Аня только рукой махнула.
С тех пор они больше не разговаривали ни о Выродке, ни о музыке. II сегодня Костя не нашёл сил вновь поднимать эту тему.
Краснов позвонил ему утром, с незнакомого номера, долго молчал в трубку, потом проскрипел:
— Алло? Кощей? Слышно меня?
Костя ни за что не узнал бы его по голосу. Но уже несколько лет, с момента распада группы, Кощеем его называл только один человек на всем свете.
— Здорово, Выродок, — буркнул он, ещё не зная, что чувствует.
— Приходи вечером на Белое кладбище. Часам к семи.
— На кладбище? Нахрена?
— Там увидишь. «Голландцу» пора вернуться, дружище. А без тебя ему и шагу не сделать, сам знаешь. Собьётся с ритма, споткнётся и разобьёт рожу в кровь, — речь Антона звучала неестественно, натужно, будто старый, проржавевший насквозь механизм. — Придёшь?
Он пришёл. И ждал уже добрую четверть часа, изо всех сил стараясь не думать о тёплой квартире, горячем чае или, боже упаси, глинтвейне и обжигающих объятиях жены. Старое кладбище, которое в городе по неизвестной причине прозвали Белым, лежало чуть в стороне от дорога, среди высоченных корабельных сосен, густым подлеском из надгробных памятников и сваренных из стальной арматуры крестов. В последние годы здесь почти никого не хоронили, и пустота, совершенная недвижность этого скорбного места, схваченного суровым морозом, действовала Косте на нервы.

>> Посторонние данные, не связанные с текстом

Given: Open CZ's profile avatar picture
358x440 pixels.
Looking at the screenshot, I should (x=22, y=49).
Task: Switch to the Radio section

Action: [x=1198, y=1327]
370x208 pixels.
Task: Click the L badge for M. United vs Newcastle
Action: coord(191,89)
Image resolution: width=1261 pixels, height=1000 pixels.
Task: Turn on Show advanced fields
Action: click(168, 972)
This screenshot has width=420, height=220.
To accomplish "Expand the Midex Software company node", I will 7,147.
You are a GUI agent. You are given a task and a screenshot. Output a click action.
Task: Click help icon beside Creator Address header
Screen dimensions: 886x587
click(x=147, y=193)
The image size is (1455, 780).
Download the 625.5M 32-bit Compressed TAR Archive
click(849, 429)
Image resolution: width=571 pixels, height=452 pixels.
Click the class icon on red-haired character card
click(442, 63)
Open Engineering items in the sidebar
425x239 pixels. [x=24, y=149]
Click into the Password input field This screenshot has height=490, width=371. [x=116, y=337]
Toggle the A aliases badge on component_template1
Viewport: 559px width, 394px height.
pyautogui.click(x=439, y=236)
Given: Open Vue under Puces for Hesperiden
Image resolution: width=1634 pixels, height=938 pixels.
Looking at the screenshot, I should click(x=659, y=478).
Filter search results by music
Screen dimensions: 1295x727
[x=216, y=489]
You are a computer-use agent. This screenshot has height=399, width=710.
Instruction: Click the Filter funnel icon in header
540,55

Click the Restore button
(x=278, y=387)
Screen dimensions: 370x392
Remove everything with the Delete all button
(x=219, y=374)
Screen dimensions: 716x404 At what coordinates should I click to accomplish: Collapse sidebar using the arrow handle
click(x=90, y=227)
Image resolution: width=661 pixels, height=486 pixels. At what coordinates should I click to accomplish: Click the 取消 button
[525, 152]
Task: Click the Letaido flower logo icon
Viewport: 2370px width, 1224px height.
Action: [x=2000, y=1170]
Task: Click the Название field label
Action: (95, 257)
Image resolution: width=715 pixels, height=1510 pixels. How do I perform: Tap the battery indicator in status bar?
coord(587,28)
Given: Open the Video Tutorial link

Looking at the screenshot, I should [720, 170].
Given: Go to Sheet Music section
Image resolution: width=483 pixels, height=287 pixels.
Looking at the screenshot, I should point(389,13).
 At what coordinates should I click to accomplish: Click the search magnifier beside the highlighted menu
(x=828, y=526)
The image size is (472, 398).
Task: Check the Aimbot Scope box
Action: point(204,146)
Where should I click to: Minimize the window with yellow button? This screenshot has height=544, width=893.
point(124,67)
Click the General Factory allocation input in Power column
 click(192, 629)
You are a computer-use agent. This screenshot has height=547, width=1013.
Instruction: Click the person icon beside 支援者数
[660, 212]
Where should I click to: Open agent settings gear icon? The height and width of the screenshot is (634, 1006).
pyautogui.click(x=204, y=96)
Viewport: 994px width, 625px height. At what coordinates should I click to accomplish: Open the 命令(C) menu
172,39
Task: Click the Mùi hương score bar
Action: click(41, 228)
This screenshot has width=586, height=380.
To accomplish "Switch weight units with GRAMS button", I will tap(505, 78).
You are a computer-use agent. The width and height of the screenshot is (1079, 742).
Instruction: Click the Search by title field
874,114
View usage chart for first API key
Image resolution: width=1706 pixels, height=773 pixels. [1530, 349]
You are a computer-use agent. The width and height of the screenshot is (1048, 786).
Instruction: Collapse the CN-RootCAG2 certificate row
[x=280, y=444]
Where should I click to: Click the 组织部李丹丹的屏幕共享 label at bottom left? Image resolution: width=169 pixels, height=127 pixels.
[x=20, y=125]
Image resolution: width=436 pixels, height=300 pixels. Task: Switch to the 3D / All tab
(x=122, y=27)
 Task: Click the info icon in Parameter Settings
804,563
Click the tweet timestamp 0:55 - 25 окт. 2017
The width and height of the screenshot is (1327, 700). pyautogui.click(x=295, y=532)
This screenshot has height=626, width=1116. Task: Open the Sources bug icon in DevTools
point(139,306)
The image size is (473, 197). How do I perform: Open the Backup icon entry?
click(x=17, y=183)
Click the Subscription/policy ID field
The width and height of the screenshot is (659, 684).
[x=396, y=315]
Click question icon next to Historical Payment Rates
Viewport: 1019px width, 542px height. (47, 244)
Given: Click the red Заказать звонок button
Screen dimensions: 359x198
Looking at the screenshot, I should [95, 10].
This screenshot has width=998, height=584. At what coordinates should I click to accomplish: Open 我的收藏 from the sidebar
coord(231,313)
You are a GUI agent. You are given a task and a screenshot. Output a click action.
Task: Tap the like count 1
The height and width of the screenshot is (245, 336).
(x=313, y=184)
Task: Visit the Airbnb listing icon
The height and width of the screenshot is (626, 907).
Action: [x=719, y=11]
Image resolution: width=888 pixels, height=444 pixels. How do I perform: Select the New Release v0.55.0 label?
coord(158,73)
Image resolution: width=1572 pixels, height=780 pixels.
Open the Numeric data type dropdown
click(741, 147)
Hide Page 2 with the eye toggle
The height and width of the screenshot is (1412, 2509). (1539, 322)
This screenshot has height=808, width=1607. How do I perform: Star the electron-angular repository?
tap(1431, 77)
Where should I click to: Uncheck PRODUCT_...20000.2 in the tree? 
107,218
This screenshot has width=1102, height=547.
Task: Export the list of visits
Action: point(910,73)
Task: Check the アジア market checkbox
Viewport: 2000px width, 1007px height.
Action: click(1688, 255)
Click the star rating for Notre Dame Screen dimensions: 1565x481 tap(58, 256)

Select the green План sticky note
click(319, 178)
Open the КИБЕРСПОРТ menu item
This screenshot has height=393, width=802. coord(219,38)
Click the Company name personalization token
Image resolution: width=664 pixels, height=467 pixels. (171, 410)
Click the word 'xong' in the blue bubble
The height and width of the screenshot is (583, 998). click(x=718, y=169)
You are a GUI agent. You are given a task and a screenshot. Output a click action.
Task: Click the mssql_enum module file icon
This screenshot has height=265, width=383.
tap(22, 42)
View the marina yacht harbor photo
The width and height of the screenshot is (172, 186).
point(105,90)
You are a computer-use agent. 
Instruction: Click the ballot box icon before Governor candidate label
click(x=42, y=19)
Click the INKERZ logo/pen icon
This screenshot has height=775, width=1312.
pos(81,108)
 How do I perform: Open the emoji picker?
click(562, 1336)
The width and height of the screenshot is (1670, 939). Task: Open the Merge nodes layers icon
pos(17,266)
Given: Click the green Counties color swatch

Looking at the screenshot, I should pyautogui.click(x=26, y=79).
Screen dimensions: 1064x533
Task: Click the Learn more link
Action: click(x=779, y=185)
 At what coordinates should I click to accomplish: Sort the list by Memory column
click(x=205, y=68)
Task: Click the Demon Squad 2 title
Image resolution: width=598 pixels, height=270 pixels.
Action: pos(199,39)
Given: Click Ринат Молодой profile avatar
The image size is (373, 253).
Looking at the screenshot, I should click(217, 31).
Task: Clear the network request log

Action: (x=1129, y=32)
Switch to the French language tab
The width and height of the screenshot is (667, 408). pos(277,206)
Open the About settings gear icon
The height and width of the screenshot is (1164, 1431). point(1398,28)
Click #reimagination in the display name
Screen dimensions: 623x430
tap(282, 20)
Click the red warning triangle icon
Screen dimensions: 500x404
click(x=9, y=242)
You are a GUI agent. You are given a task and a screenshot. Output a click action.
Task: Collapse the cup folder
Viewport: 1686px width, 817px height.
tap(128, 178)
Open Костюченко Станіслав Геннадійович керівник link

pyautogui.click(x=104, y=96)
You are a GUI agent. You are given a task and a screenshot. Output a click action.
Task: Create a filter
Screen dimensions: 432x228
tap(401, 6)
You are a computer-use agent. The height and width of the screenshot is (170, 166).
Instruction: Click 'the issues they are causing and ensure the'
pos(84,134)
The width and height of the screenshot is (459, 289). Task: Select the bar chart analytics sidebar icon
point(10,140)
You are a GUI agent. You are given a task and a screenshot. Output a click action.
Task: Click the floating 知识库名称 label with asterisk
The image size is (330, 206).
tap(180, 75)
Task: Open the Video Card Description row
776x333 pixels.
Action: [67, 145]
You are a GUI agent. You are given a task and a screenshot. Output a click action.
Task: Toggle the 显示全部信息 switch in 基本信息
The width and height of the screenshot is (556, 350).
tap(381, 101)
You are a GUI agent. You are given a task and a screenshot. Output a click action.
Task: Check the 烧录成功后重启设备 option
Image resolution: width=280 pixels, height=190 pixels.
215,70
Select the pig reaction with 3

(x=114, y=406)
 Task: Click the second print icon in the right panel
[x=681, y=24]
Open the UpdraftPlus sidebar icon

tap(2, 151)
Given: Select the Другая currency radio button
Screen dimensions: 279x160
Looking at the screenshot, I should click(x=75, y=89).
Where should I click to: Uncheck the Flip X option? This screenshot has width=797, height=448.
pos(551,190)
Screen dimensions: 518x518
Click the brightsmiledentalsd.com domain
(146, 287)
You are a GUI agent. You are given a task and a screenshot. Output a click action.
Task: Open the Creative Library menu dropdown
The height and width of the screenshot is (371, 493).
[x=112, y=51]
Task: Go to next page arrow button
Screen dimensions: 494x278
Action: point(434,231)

Он предпочитал стоять к кладбищу спиной и смотреть на дорогу.
Лет двенадцать назад, когда «Hollandermichel» только начинался, они часто тусили здесь в тёплую половину года. Никаких осквернений могил или зарезанных кошек, никакой дешёвой ерунды. Просто сидели на лавочках, пили прогорклое пиво из полутора литровых пластиковых бутылок, закусывали чипсами или сухарями, сочиняли что-то, бродили среди могил, читая надписи и впитывая отрешённость, тишину, бесконечность. Белое кладбище стало идеальным источником атмосферы для чёрного метала.